Full Report
A newly revealed SAP NetWeaver critical vulnerability, an unauthenticated file upload flaw that allows RCE and tracked as CVE-2025-31324, is being actively exploited by several China-linked nation-state groups to attack critical infrastructure systems. Defenders attribute the observed intrusions to Chinese cyber-espionage groups, which are likely linked to China’s Ministry of State Security (MSS) or its […] The post Detect CVE-2025-31324 Exploitation by Chinese APT Groups Targeting Critical Infrastructure appeared first on SOC Prime.
Analysis Summary
This summary is based on the limited, albeit contextually rich, information provided regarding CVE-2025-31324.

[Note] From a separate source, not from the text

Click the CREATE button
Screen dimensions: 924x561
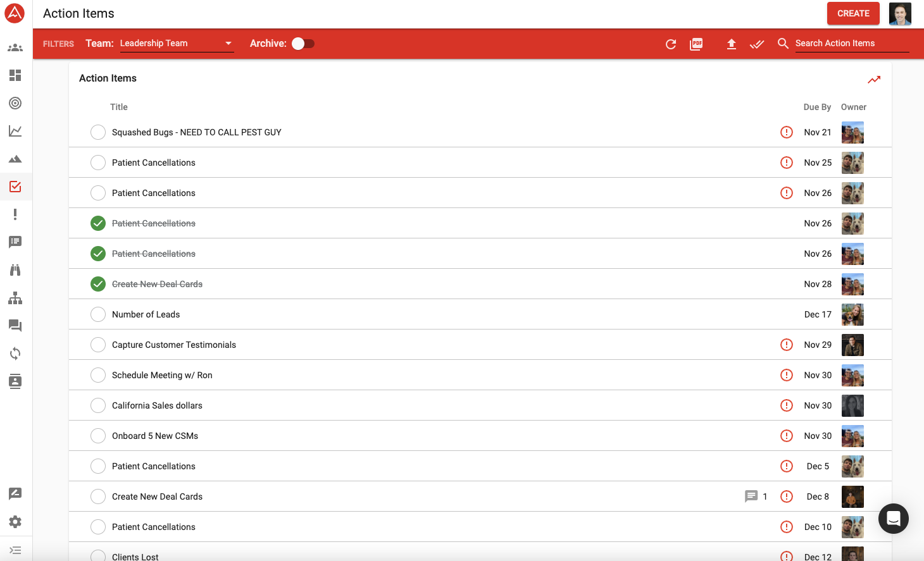pos(852,13)
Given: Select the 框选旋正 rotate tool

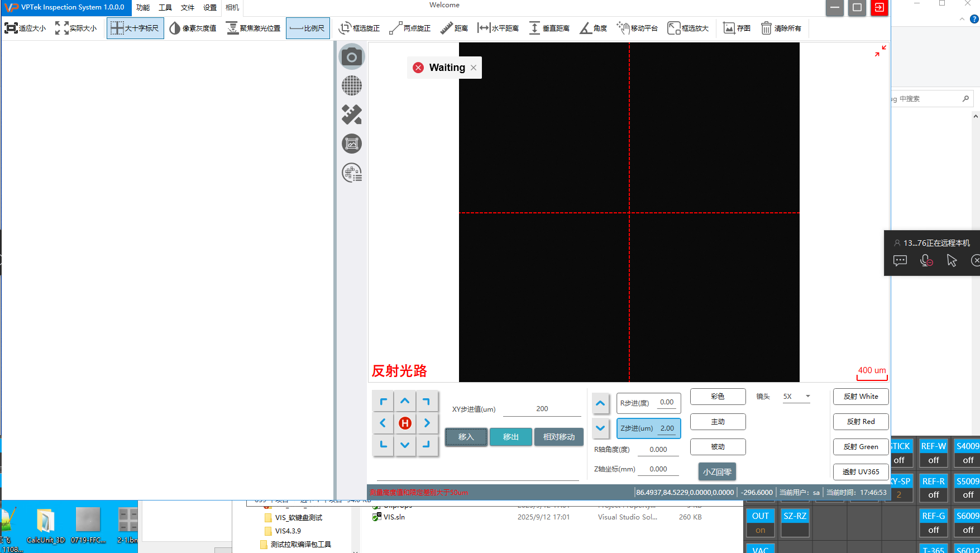Looking at the screenshot, I should 359,28.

# Vulnerability: Active Exploitation of SAP Component by China-Nexus APT Groups
## CVE Details
- CVE ID: CVE-2025-31324
- CVSS Score: Undetermined (Severity inferred based on active targeting of Critical Infrastructure)
- CWE: Undetermined
## Affected Systems
- Products: SAP (Likely SAP NetWeaver, based on component references)
- Versions: Unspecified vulnerable versions.
- Configurations: Systems deploying the component `sap.com/devserver_metadataupload_ear`.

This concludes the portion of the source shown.